Carol Kim, Ph.D., vice president for research and dean of the Graduate School for the University of Maine, will be the final of four candidates for the position of vice president of Research to present. Her public presentation is scheduled 9-10 a.m. Nov. 1 in Cudworth Auditorium.
A microbiologist by training, Kim also is founder and director of the university’s research facility for zebrafish, which she uses as a model organism to study the innate immune response to pathogens and the role of environmental toxicants in modulating resistance to them.
Kim, who joined the UMaine faculty in 1998 as assistant professor and was promoted to professor in 2010, also was director of the Graduate School of Biomedical Science and Engineering before assuming her current roles and responsibilities.
Kim received a doctorate in microbiology from Cornell University in 1992 and conducted postdoctoral research in biochemistry at Molecular Probes Inc. and in microbiology at Oregon State University. She earned a bachelor of arts degree in biological chemistry and philosophy at Wellesley College.

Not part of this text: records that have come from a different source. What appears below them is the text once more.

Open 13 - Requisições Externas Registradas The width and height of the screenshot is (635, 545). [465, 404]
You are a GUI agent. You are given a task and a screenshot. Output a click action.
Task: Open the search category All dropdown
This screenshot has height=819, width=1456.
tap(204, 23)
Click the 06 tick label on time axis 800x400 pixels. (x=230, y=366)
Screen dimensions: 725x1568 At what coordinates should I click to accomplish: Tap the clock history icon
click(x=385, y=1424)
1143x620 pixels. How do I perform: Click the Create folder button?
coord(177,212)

UAB began a national search for a vice president for research this summer after Richard B. Marchase, Ph.D., vice president for Research and Economic Development, announced his intent to retire at the end of 2016. In 2015, UAB received more than $400 million in research grants and contracts and increased its research and development expenditures to $510 million from $430 million the previous year.
The vice president of Research will be responsible for broadening UAB’s research portfolio across the campus and driving strategic planning and research operations that nurture excellent research, scholarship and creative activity by faculty, staff and students. A full description of the position is on the executive search website, and the UAB community is encouraged to complete evaluations of all the vice president candidates online.
Presentations were made in October by three candidates:
- Colin S. Duckett, Ph.D., director of research for The University of Michigan School of Medicine North Research Complex
- Steven Leach, M.D., an attending physician and the director of pancreatic cancer research at Memorial-Sloan Kettering Cancer Center.
- Christopher Brown, Ph.D., vice president for research for the University of North Carolina System and director of the NASA/ North Carolina Space Grant.